Inherent Value In and Of Thing-Power

Jane Bennett is careful to distinguish her notion of “thing-power” from Hent de Vries’s “the absolute” (3).  She acknowledges their apparent similarity (both concern liberating things from objectivity), but insists that “thing-power” departs from “the absolute” in a fundamental way: it does not privilege “intelligibility” (3). “The absolute” is a rare liberation from objectivity that depends on the limits of intelligence (the thing’s being beyond the confinement of subject’s intelligent grasp). De Vries’s notion of “the absolute” triumphs the occasional thing, but consistently “give[s] priority to humans as knowing bodies” (for their intelligence, or perhaps its limits, decides who escapes objectivity) (3). Bennett’s particular word choice, “priority,” suggests the hierarchal order of human and non-human, intelligent and unintelligent, things.

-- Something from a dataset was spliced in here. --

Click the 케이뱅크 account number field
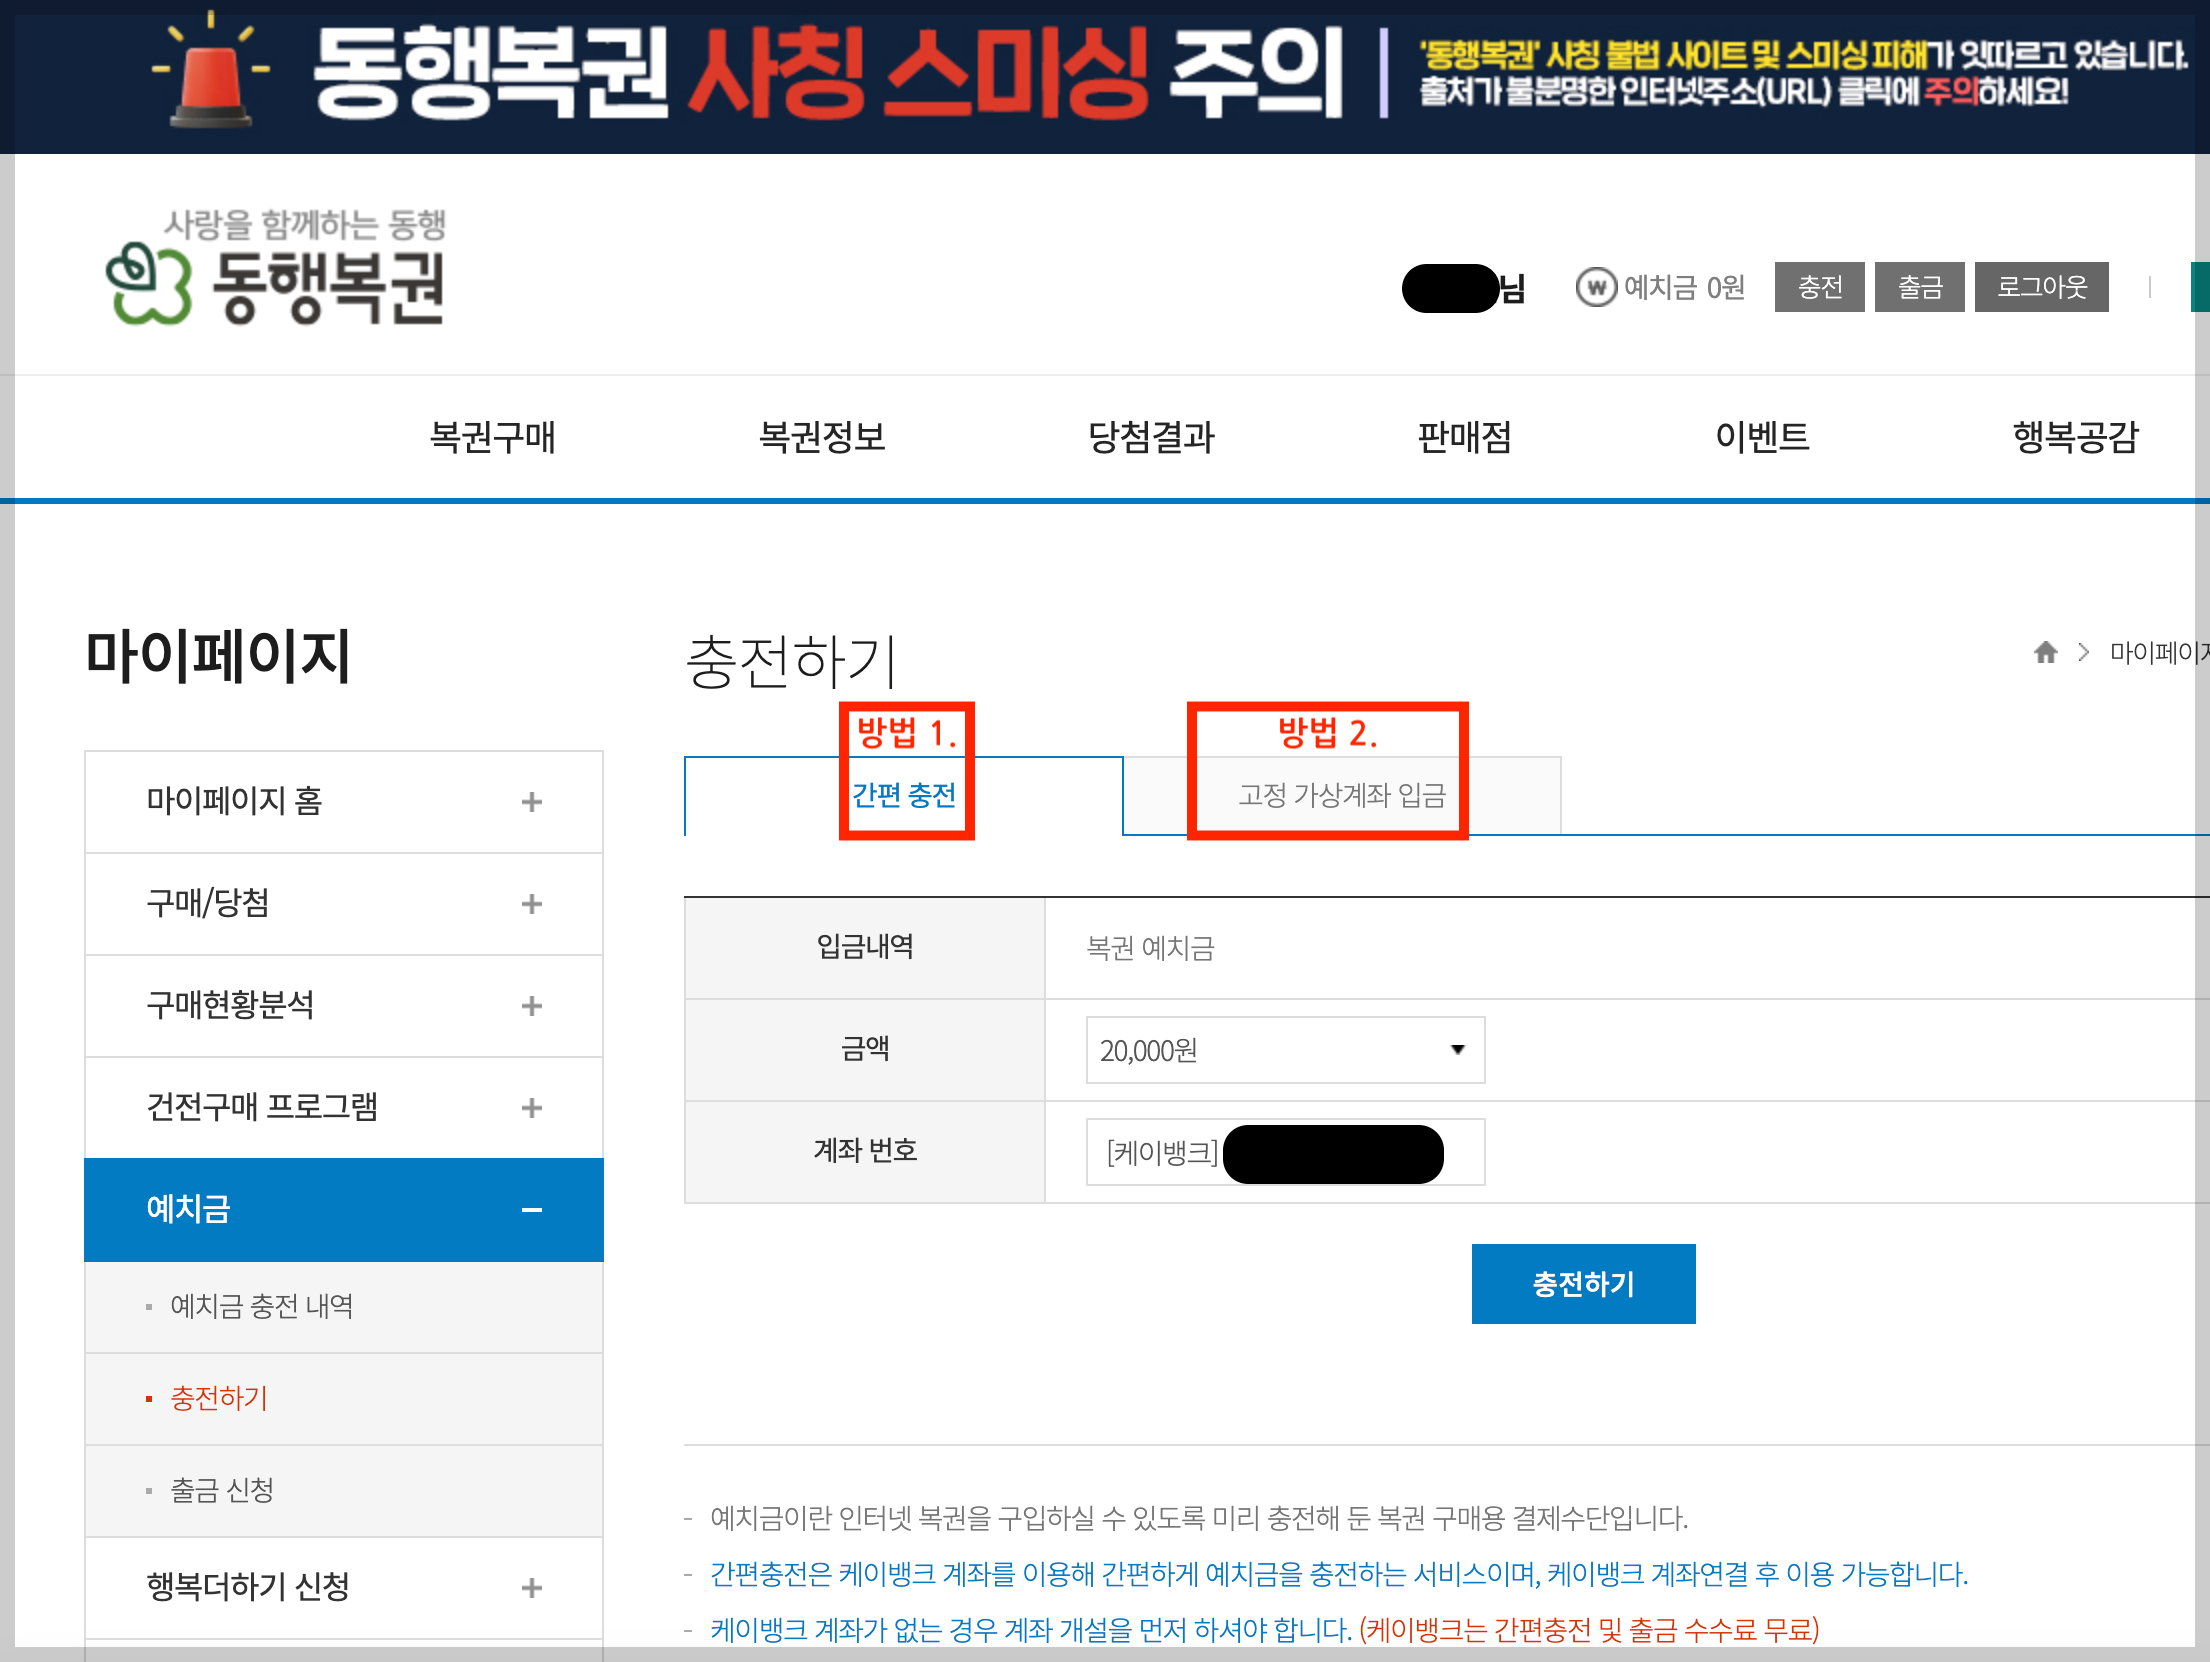 click(1284, 1152)
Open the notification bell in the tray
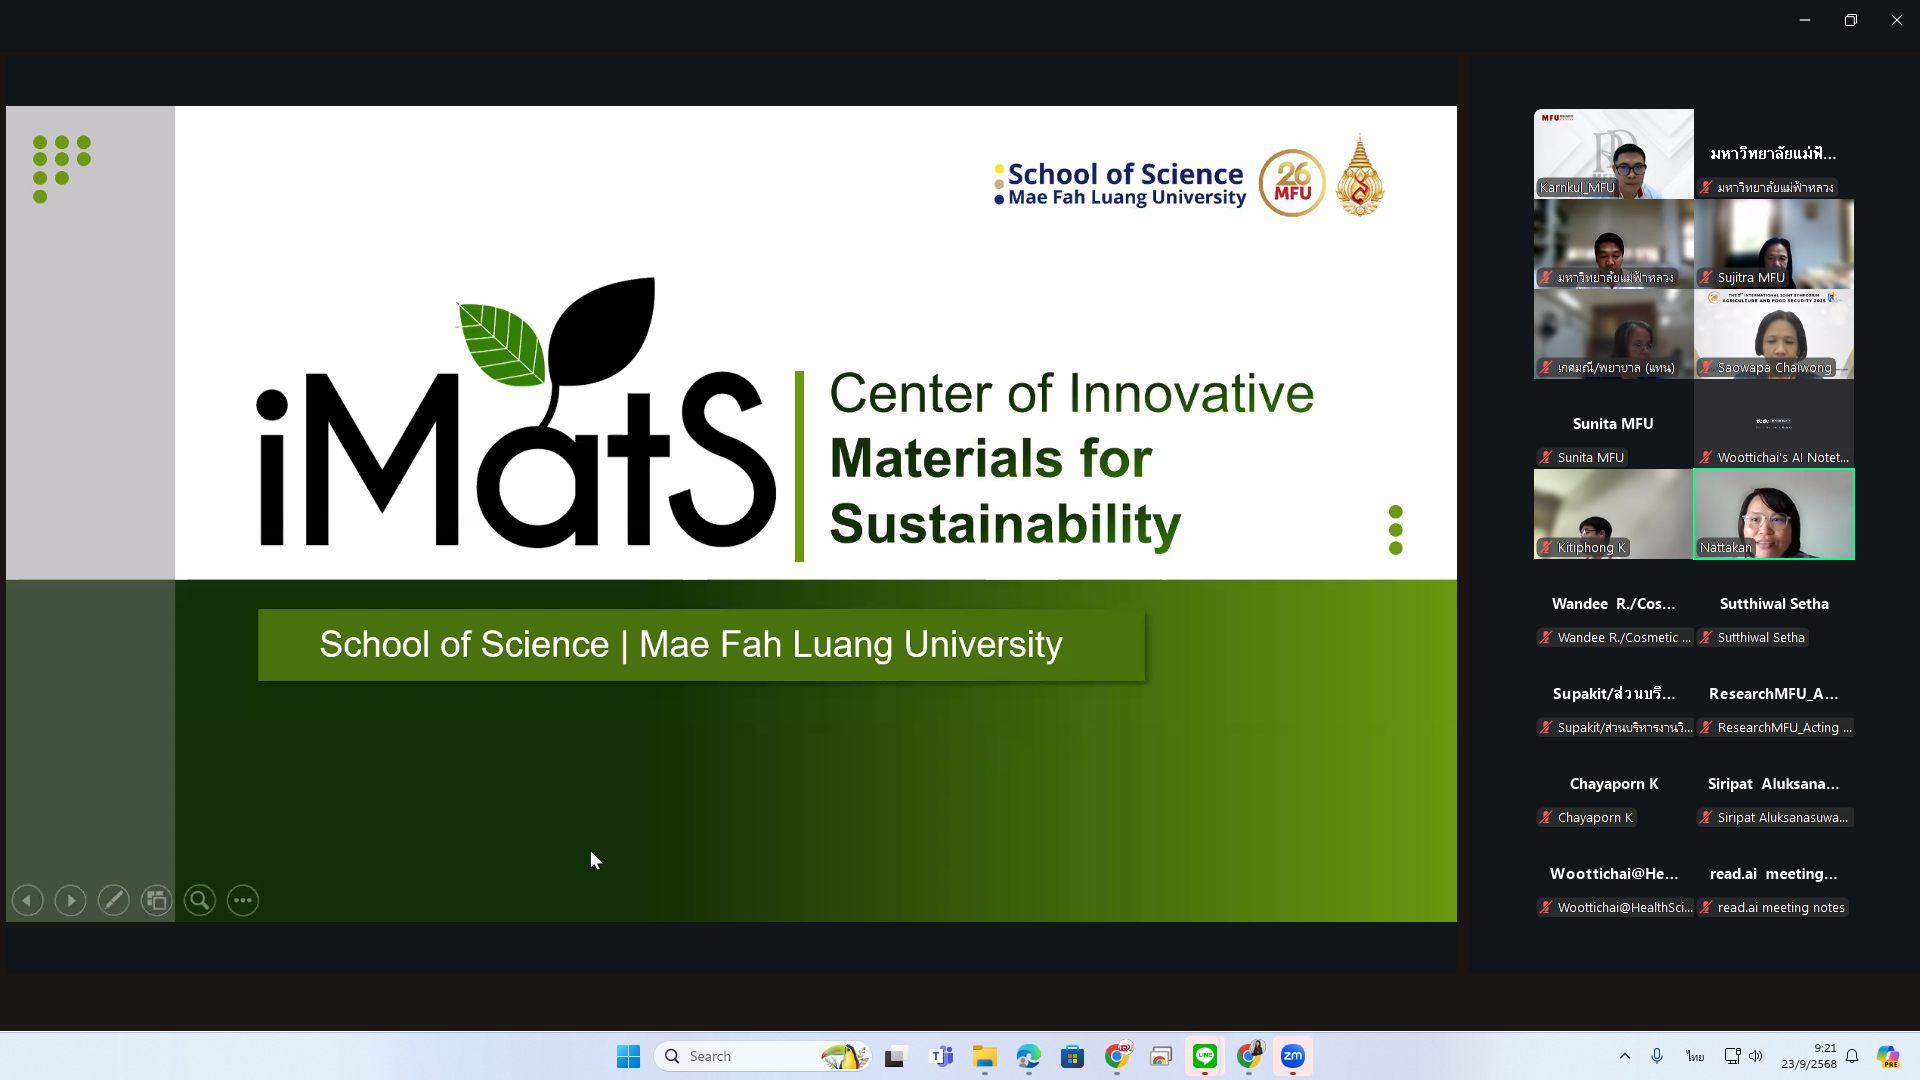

This hierarchy, or its criterion, was a source of contention just a few weeks ago in Michael Berube’s lecture at the College of Charleston, “Life as Jamie Knows It.”  Berube voiced his discontent with cognitive intelligence as the criterion for value judgments. He cited the tactics of the early animal rights movement, which used such standards (if only for demonstrative purposes) to value gifted animals over mentally disabled humans.  Such a maneuver just tantalizes anthropocentrics (Humans must always reign superior! But what makes them superior, if not their intelligence?). Bennett’s “thing-power” discourages such hierarchies by using a different criterion for value judgments: “conatus” (the indiscriminate empowerment of being). The universality of Bennett’s criterion ensures that “the status of the shared materiality of all things is elevated” (13). Could it be that materialists “distribute value more generously” than humanists (13)?

Rings and Things

In accordance with Thing Theory, Marie de France’s Le Fresne features mere “objects” with the potential to assert themselves as “things.” Fresne’s tokens, “locked…in a chest” as they are for the majority of the lay, keep a certain static objectivity (304). In isolation, their material existence is not interrupted, nor is it disruptive. Revealed in a social context, though, they suddenly assert their symbolic existence and cause quite a stir. This assertion is transformative, transforming the significance of the tokens and Fresne herself. The mother’s examination of the ring best captures this instantaneous transformation: “She recognized it very well, / and the silk cloth too. / No doubt about it, now she knew – / this was her own daughter!” (445-8). The ring and silk cloth may understandably signify nobility – not a far stretch considering their material value. But that they too so easily prove Fresne’s nobility and legitimacy (when she was previously considered a “concubine”) seems quite a stretch (323).

Granted, Fresne’s nobility is supposedly inherent in her character. All of Brittany recognizes that “she was noble and cultivated / in appearance and speech” (249-40). In this respect, Brittan society recognizes nobility as being distinct from (or at least not entirely constituted by) material wealth. Noble esteem, though, is not equalent to noble status, at least as far as the Gurun’s vassals are concerned. The vassals demand a lady of objective, indisputable nobility. “Things” like virtue and decorum are still rivaled by objects like coins and jewels. Yet again, it seems that it’s those “things” of both material and symbolic value that prevail. For Fresne’s tokens, while largely symbolic (they’re not official documents, after all), provide a material basis to which to attribute her nobility. Material and symbolic value should coincide. Fresne’s rich and noble tokens reveal her rich and noble character, just as the nestling ash tree’s boughs reveal Fresne’s nestling domesticity.